Improved collaboration across hospitals and between acute, primary and community care has shown clearly that much can be achieved by encouraging local leadership, management, staff and unions to develop a common understanding of the issues and solutions which apply to their own hospitals and supporting them to implement appropriate responses. Following a second meeting of the ED Taskforce last week, the HSE is working on an action plan to be finalised by the end of the month to specifically address ED issues with a view to a significant reduction in trolley waits over the course of 2015.

Hospital Accommodation Provision

Questions (21)

Catherine Murphy

Question:

21. Deputy Catherine Murphy asked the Minister for Health his views on the optimum number or range of beds in the public system; the current number of available beds; the demographic projections taken into consideration when determining the optimum deployment of beds around the country; the way the existence of centres of excellence at major hospitals has impacted on the general medical services historically provided at those hospitals; and if he will make a statement on the matter. [2411/15]

View answer

Written answers

The HSE has advised that the total number of acute hospital beds available at October 2014 is 12,483, comprised of 10,488 in-patient beds and 1,995 day case beds.
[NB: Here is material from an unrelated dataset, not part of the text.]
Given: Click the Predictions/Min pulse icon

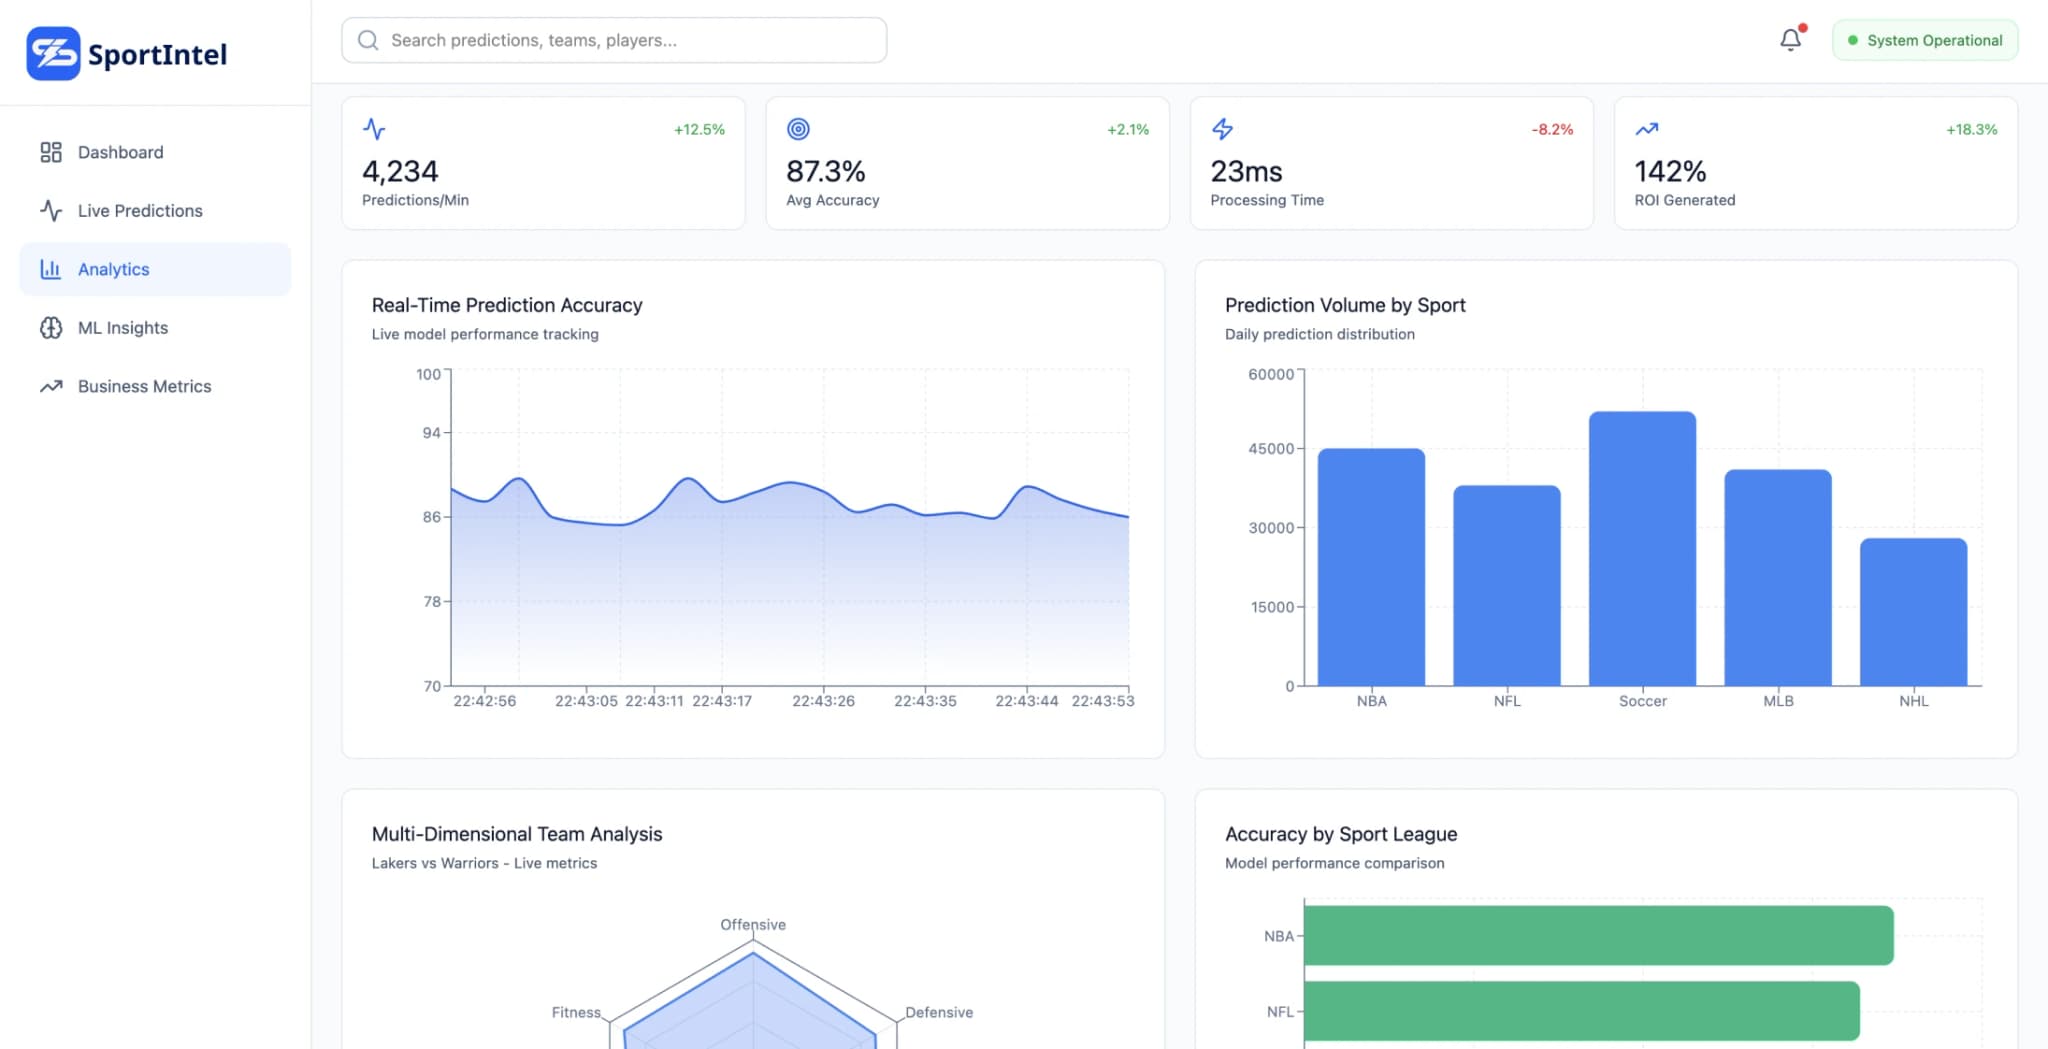Looking at the screenshot, I should [x=374, y=129].
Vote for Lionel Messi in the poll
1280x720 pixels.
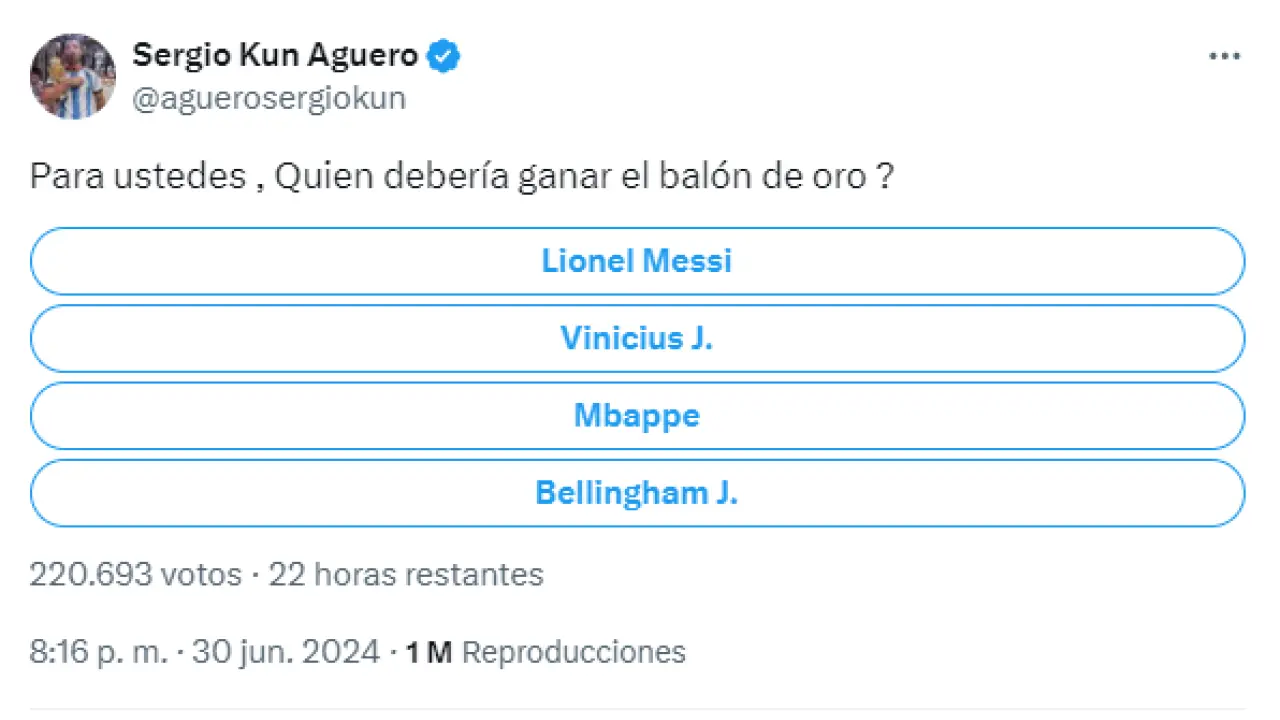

The number of acute beds available can fluctuate greatly over time for various reasons, including ongoing refurbishment and maintenance work.

While the number of resourced acute hospital beds is clearly an important factor in meeting service demand, acute hospital care is just one component of a healthcare delivery system. The understanding and focus has shifted to a more holistic approach in which the aim is to provide services for the patient or service user in the right place in the system where his/her needs can best be met. As set out in Future Health - A Strategic Framework for Reform of the Health Service 2012-2015, the Programme for Government has committed to a fundamental reform of our health services. Key to achieving this is the need to move from the current hospital centric model of care towards a new model of integrated care which treats patients at the lowest level of complexity which is safe, timely, efficient, and as close to home as possible.

The HSE National Clinical Strategy and Programmes will commence the development of Integrated Care Programmes in 2015 that will provide the framework for the management and delivery of health services which will ensure that patients and clients receive a continuum of preventative, diagnostic, care and support services, according to their needs over time and across different levels of the health system.

The formation of Irish acute hospitals into Hospital Groups, each with its own governance and management, will provide an optimum configuration for hospital services to deliver high quality, safe patient care in a cost effective manner. In essence, the majority of patients, those who require only a routine straight forward level of urgent or planned care should be safely managed locally, with treatment being delivered at home or as close to home as possible. Those who require true emergency or complex planned care can and should be safely managed in larger hospitals where all the relevant clinical expertise can be provided with consultant delivered high quality care available round the clock.